大きめの住宅を建設する際に多大に影響する

 

アパートとして複数の世帯が住むことを問題視して制定された今回の法律ですが、実際何を持ってして巨大住宅と認定されるのかという見極めが難しいとして物議を醸しました。結果、対象となるのは敷地面積の70%を超える延べ床面積の住宅と定められました。例えば、5,000sqftの土地であれば、3,500sqftとなるので、1,750sqftの二階建ては対象となってしまいます。対象となってしまった場合には市議会が別途個別に審査をして、違法に貸し出す可能性があるのかどうかを精査します。もし、違法に使う可能性があると判断されてしまった場合には建築許可を得ることはできません。また、この審査は最大60日間かかるので、建築許可申請に要する時間がさらに延びてしまうことが予想されます。

 

セットバックや必要な駐車スペースも変更

 

今回新たに制定された法律では、他にも既存の建築基準法からの変更点があります。敷地境界線からのセットバックは住宅において道に面している部分は10フィート、その他は5フィートとされていましたが、今後4,000sqftの住宅では7フィート、5,000sqftでは9フィートと2フィートずつ増加していきます。

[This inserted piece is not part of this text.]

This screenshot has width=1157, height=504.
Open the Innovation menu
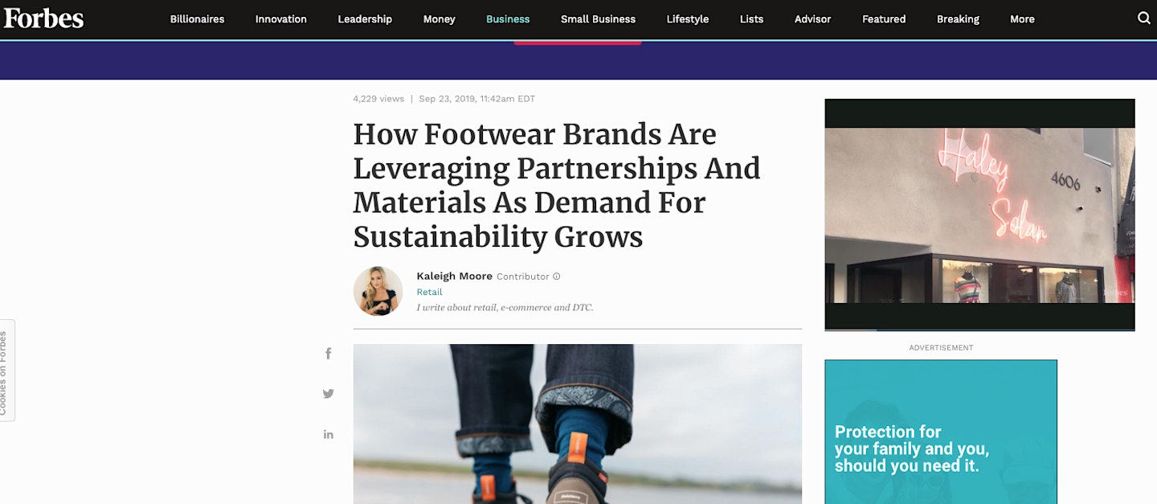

駐車スペースも4,000sqftを超える住宅においては6台必要となります。4台以上駐車スペースがある場合には、車は頭から入り、敷地内で切り替えして道路へ頭から出ることができなければならないので、ドライブウェイにかなりの面積が必要とされます。平均より少し大きめといった程度の住宅でも対象となるため、かなり多くの人に影響を与えることになるでしょう。詳しいことは土地の面積や立地によっても異なりますので、まずは建築士にご相談ください。

(日刊サン 2018.03.21)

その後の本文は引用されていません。